We will not say all that might be said of the tendency which this affair has clearly revealed in Mr. Beecher to prefer the society of his inferiors to that of his equals, for it is a fault into which all clergymen are more or less liable to fall. A very successful minister becomes inevitably an object of homage to a large body of women and of uneducated men; and it is a homage so sweet even to the strongest heads that nothing but great vigor of character prevents a man from gradually avoiding all circles in which he is not likely to receive it, and to which his sayings are likely to meet with irreverent handling. And yet no position is more full of moral and intellectual danger than that of “king of one’s company.” Nothing is more necessary for moral and mental health and discipline than the society of one’s equals; and anybody who finds that he shrinks from it may he sure that he carries within him the seeds of decline, and he may be thankful if some fine day he do not find that he has, like Mr. Beecher, passed into the hands of crowd of religions harpers, ready to trade on his fame and get distraction out of his agony.

This tendency has been aggravated in Mr. Beecher’s case by peculiar views of social obligation, to which we have had occasion to make some reference once or twice before. He has long held a theory, and has, we believe, honestly tried to live up to it, that it is man’s duty, as be expresses it, “to look at the world as God looks at it,” or, in other words, to govern himself, in his dealings with his fellows, by inferences of his own as to the manner in which God would act under similar circumstances. As his God is wholly love, and is no respecter of persons, attempts to imitate Him result simply in the deliberate and systematic suppression of all discrimination touching character and conduct, and the cultivation of a purely emotional theology, made up, not of opinions, but of sighs and tears and aspirations and unlimited goad-nature. As God loves and forgives the sinner, why should not we? In his sight there is after all little or no difference between Bishop Potter and Bill Tweed, why should we, His creatures, try to make any? As Christ associated freely with publicans and sinners, why should we attempt to indicate the existence of moral superiority on the part of one man over another? Moreover, since our religious life consists largely of expression–that is, the communication by one to another of what he or she feels about death and judgment-and in fact the church exists for the promotion of this expression, ought we not to take each person’s account of his moral condition, and not look too nicely into the conduct of his life ? We do not think we exaggerate when we say that Mr. Beecher has tried this system fully and faithfully in Brooklyn, and we do not fear to add that the events of the last three months were not necessary to satisfy people of its failure.

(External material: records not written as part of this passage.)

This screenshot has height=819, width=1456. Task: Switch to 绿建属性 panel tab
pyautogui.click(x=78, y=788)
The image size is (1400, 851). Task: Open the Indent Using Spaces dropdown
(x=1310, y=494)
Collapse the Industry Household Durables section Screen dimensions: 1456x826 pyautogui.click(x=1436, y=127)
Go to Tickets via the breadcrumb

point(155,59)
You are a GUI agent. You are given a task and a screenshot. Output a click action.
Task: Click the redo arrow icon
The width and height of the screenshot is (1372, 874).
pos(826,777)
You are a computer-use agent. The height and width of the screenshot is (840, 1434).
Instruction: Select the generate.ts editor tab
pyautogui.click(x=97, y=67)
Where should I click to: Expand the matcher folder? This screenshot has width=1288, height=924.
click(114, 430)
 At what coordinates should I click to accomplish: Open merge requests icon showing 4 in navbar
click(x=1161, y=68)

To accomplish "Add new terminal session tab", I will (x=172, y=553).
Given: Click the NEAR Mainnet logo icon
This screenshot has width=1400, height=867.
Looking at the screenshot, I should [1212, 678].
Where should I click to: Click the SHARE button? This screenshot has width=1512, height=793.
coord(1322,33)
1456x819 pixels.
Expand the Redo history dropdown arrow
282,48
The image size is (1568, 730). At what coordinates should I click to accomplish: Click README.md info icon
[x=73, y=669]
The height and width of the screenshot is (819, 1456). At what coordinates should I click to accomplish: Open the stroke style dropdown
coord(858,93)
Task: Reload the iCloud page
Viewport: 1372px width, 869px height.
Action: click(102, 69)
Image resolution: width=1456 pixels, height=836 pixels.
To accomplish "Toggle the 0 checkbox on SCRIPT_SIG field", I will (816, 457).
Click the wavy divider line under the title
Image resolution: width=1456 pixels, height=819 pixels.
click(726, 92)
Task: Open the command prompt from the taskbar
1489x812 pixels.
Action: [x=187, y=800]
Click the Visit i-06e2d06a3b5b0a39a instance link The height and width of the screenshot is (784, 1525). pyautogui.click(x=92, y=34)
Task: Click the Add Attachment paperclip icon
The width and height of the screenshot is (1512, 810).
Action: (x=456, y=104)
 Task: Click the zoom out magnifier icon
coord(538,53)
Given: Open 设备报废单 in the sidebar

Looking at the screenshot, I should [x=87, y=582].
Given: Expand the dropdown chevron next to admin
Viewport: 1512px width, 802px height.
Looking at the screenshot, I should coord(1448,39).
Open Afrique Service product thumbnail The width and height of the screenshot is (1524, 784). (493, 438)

It makes a state of society in which the self-respect of the honest, the manly, and pure-minded is lowered or destroyed, and in which that of the foul, the unscrupulous, the shallow and tricky, is raised and strengthened; and in which the good and bad and indifferent, by “pooling” their character, as the railroad men say, produce a mass of corruption, indecency, and vulgarity which has to be periodically washed away by some such tempest as we are now witnessing.